Thursday, May 14, 2009

Accepting the unaccepted


An online example of geeks as 'resistance' and 'project' identities based on Castells' theory of the network society which explains how producers use language strategically to invite audience members to collaborate in the cause.

It’s the rise of the token smart guy, coming to a computer screen near you. Nowadays the mass media is saturated with symbols of ‘geekdom’ through tech websites and magazines, sci-fi genres, comic books brought to life, and even infamous hackers and their ‘underground’ society are now frequently portrayed in films and reported in the news. “In a new media environment characterized by sharing and creative repurposing, some fan practices and texts once labeled as ‘geeky’ or ‘nerdy’ seem much less stigmatized” (Tocci 2007, p. 1).
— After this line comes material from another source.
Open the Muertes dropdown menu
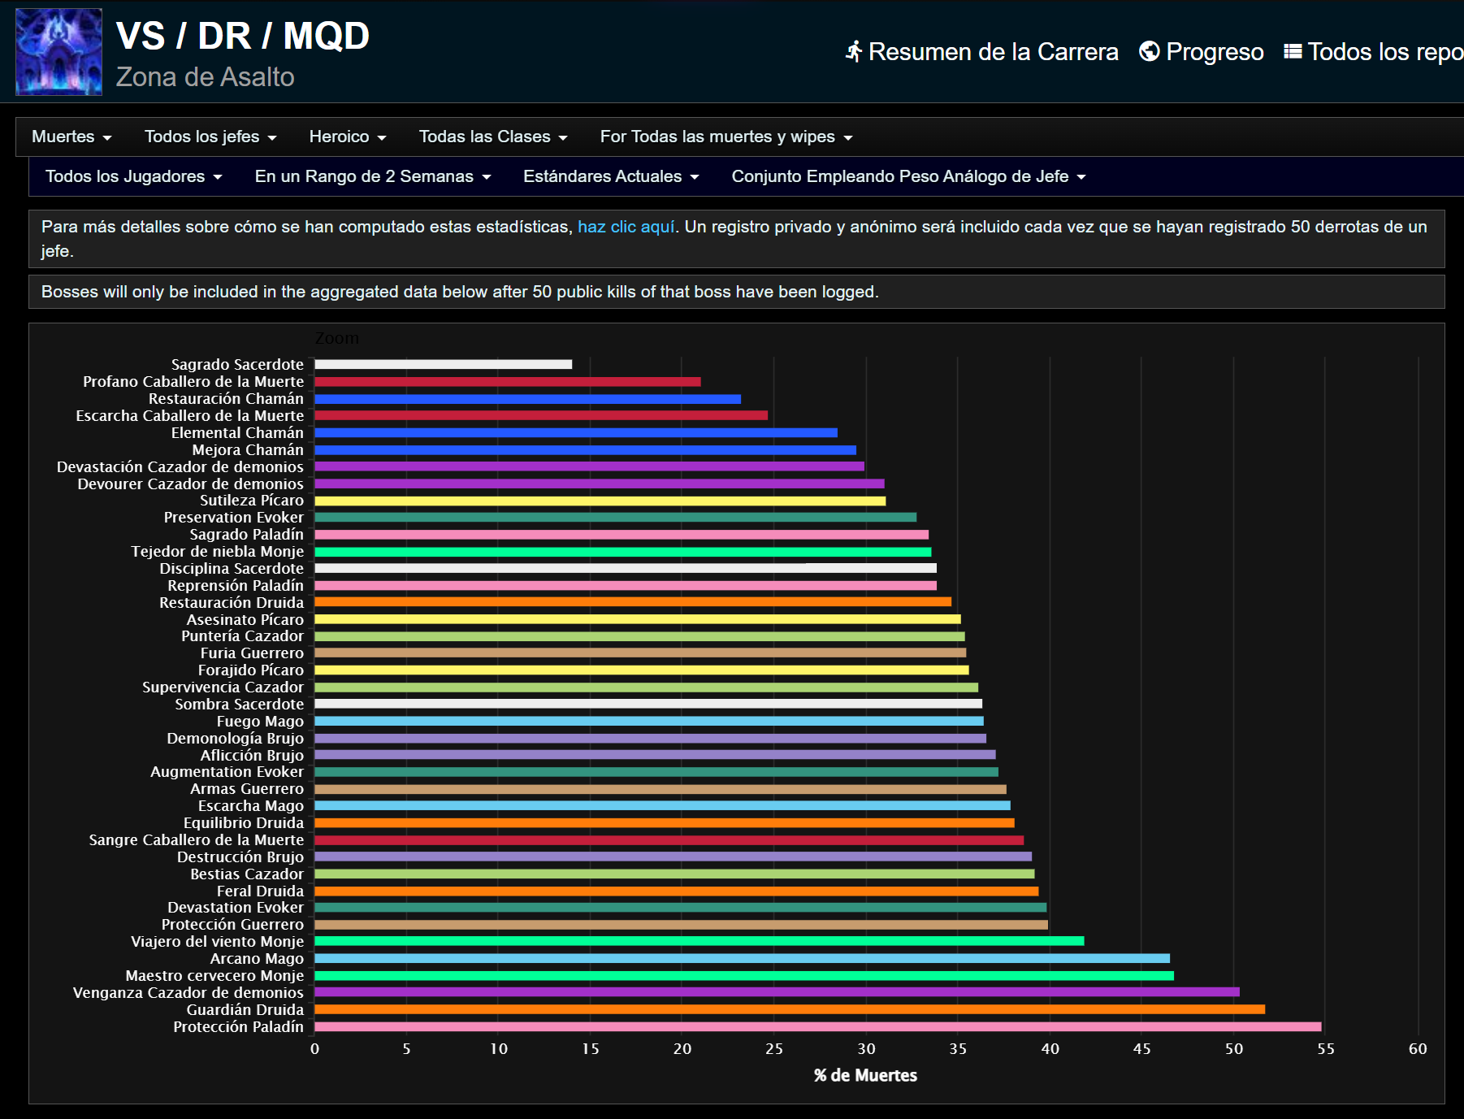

According to Quail (2009), the nerd has been historically constructed as an awkward, math-savvy, social and sexual failure which Konzack (2006, p. 2) dubs as an “intellectual cultural movement”. Drawing from Castells’ (2004, p. 8) identity structures, it would seem that nerds and geeks have formed their own sub culture of ‘networked individualism’ out of resistance and project identities as a defense mechanism from the world that shunned them.

A subset of this intellectual cultural movement would be the ‘hacker’ culture, in the mass media sense of the term, which encompasses the illegal activity of ‘crackers’ and primarily denotes advanced ICT expertise.

One well known hacker within this culture is Eric Steven Raymond (ESR), a writer, IT professional and self professed nerd and geek. On his website , ESR promotes his books, essays and viewpoints including a “HOWTOs” section on “Hacker History and Culture”.

ESR employs many techniques as elements of persuasive ‘techie-oriented’ language in the form of logical arguments and even humour found in his “Rootless Root” eastern philosophical parody of hacker culture. An authoritative voice is prominent throughout his website, using pronoun language to address the audience as though in direct conversation. For example, on his “In Case You Care” page, ESR writes: “If you are a really serious geek, you probably want to know about my home hardware.”

In ESR’s guide on “How to Become a Hacker”, rules of the hacker culture are outlined for the audience. From the outset, the audience is introduced to ESR as the “editor of the Jargon File” and other “well known documents” implying authority, and even social proof by saying, “I often get email requests from enthusiastic network newbies”. The audience is also appealed to emotionally through the semiotic “geek” and “nerd” identifiers, as ESR asserts in “The Hacker/Nerd Connection: Being something of a social outcast helps you stay concentrated on the really important things, like thinking and hacking”. The reason why these identifiers connect with the inscribed reader is interpreted by Scott (n.d.) as a “deviant (or moral) career”:

Stigmatising labels are hugely powerful in shaping our sense of who we are in relation to significant others and to the wider society, and so a moral career can be one of the most defining influences upon self identity.

Although nerds and geeks have formed resistance and project identities in response to being social outcasts, they have also developed into legitimizing identities (e.g. Bill Gates and Steve Wozniak), whose complementary influence has become ever pervasive in modern society. Kendall (1999, p. 8) relates this to the ‘revenge of the nerds’: “Money confers status in the USA, and business and monetary success confer masculinity. Hence the ‘revenge’ of this previously non-hegemonic group."